School Pranks Gone Awry...The Time of Year for Student Bad Judgment

May 16, 2010

I recently read two news articles:


Incident: 20 Ohio high school students broke (breaking and entering) into the local high school and started ransacking (throwing books: destruction of private property) the school. Many were dressed in black and did this at night. The students were arrested and face felony charges. The students said it was "just a end of the year prank" and some of the parents said it is a tradition and police are blowing the situation out of proportion. School district plans disciplinary action.


Teenagers brought realistic looking pellet rifles into an elementary school on a Friday causing someone to call 911 resulting in a police response and arrests. 9 students were arrested (possessing dangerous weapons on school grounds) and 7 Airsoft Guns were confiscated. While no one was injured, the police received multiple calls about armed individuals at the school at 4 pm during a time where there were after school activities

Commentary on the Two Stories: Breaking into school and bringing anything that looks like a weapon (especially assault weapons) are not pranks or one of those "aw, kids will be kids" responses. For the Ohio students, they have been arrested and will probably be suspended, and those seniors will probably not graduate with their class. Nothing funny about that for the students and their parents, but well deserved. For the elementary students who brought replica (Airsoft) assault weapons into their school they are lucky they were not shot. The police were well withing their rights to call for an Active Shooter response to armed individuals in a school. This response is focused on all officers responding to immediately eliminate the threats since most school shooting are over in the first 5 to 10 minutes. School Shooting situations require an immediate and agressive tactical response to save innocent lives if possible. Had officers filled and flodded those hallways from multiple directions looking for multiple shooters and ran into a kid with an "assault rifle" pointing in their direction there could / would have been a lethal engagement resulting in a student's death. That is a closer call than many may realize, stupidity can kill just like complacency. A serious example needs to be set for those students.

Sunday, May 9, 2010

Sudden Dangerous Weather Puts High School Sports Events at Risk

Bad Weather can occur at any time. Remember lightening kills and if you can see it, it is in range to kill you. In Connecticut, each school is suppose to have a NOAA Emergency Weather Radio.

Questions to ask:
  • Does your school have these radios?
  • Where is the radio and Who monitors the radio?
  • Does someone monitor it after school when you have outdoor extracurricular activities?
  • What is the procedures for dangerous weather? Who makes the call? Who is notified?

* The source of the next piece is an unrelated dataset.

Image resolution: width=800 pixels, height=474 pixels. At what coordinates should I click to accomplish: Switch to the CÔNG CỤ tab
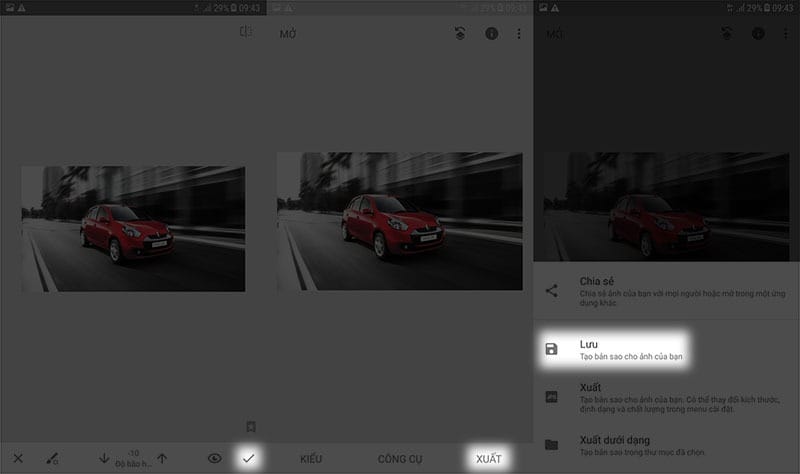click(400, 459)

On May 5, 2010 in Northwest Connecticut, a burst of violent weather generated winds and thunderstorms that severely impacted this region. Trees and power lines were knocked down and power was lost in many areas.  In New Hartford, heavy winds affected a high school (Lewis S. Mills H.S.) crew team event causing a number of crew boats to be blown beyond the team rescue boat. A few boats were capsized. The water temperature was cold so based on safety protocols, nine members were transported for a nearby hospital for hypothermia evaluation and released without incident.  Thomaston High School had to cancel a track and field meet due to these sudden bad weather which included high winds and lightning.

Sudden Dangerous Weather should be of an Incident Action Plan (IAP) within your school's Safety Plan.